[WHAT YOU NEED TO DO]
Output every line of the data below as a numbered list, skipping blank lines and leaving out the pictures.

(Screen grounding examples)

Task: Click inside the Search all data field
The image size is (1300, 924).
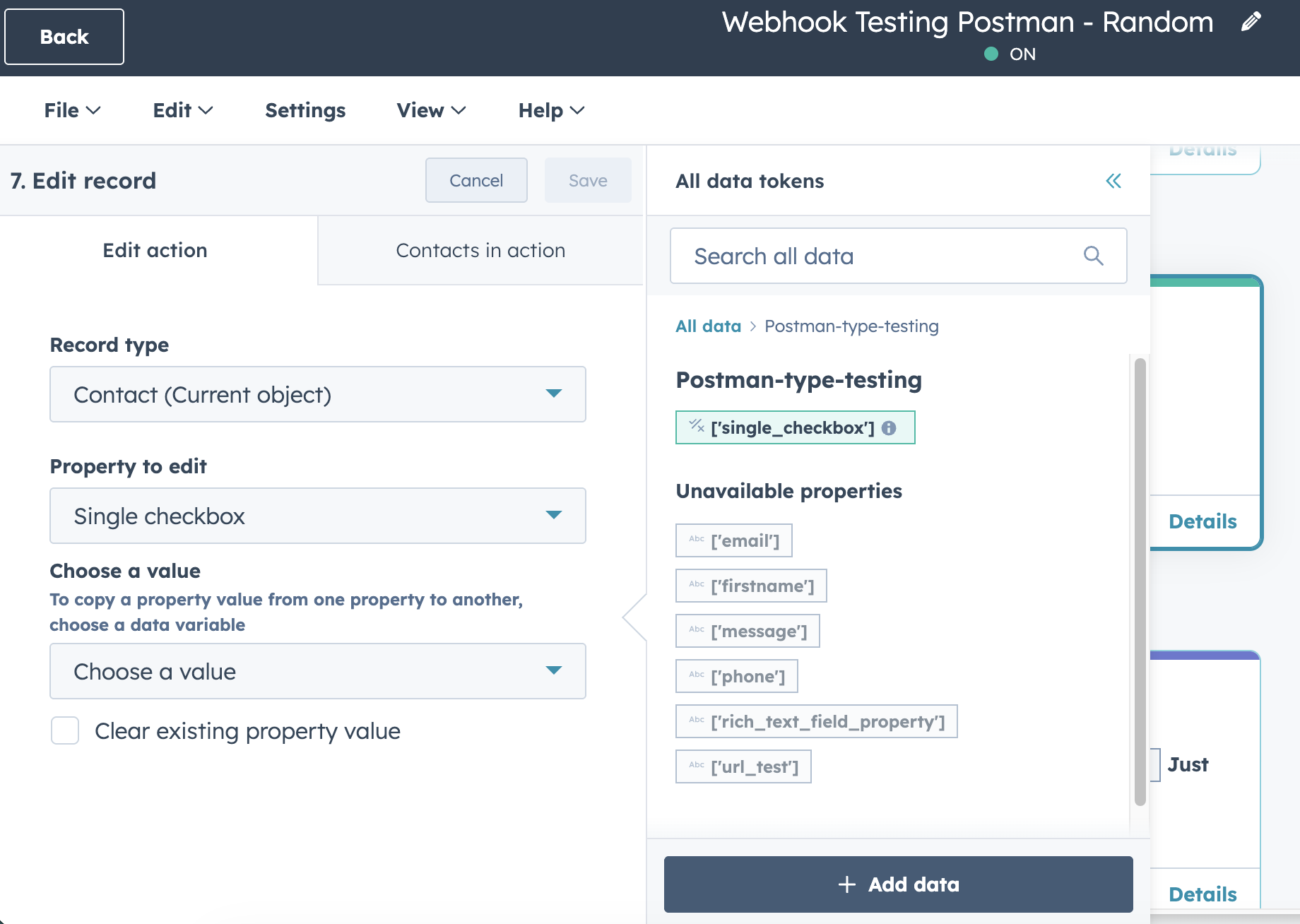Action: point(848,256)
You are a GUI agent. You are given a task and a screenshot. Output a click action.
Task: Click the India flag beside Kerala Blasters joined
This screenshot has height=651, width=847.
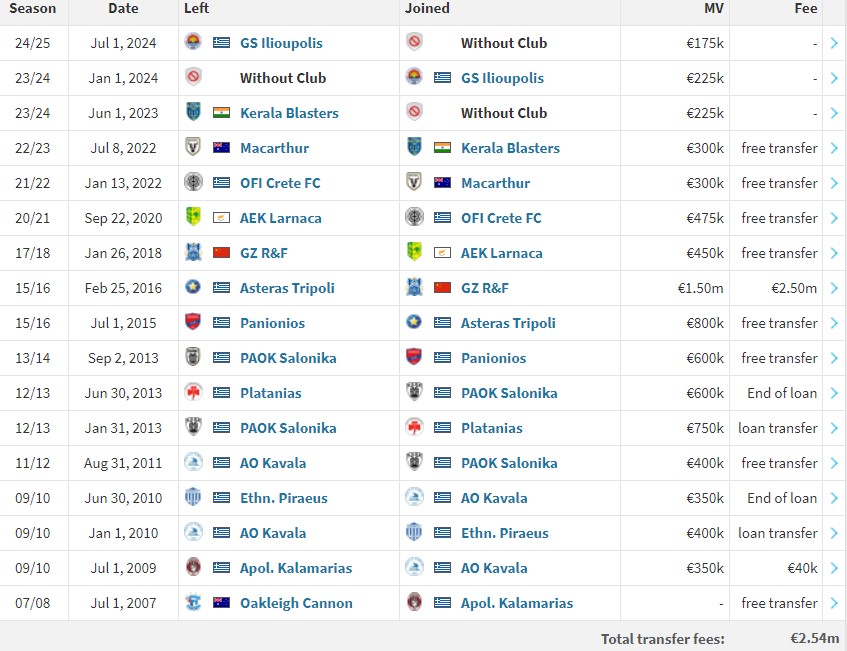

[RESPONSE]
1. Task: Click inside the Search all data field
2. The image size is (1300, 924).
3. Action: point(848,256)
4. You are a GUI agent. You are given a task and a screenshot. Output a click action.
5. Task: Click the India flag beside Kerala Blasters joined
6. This screenshot has height=651, width=847.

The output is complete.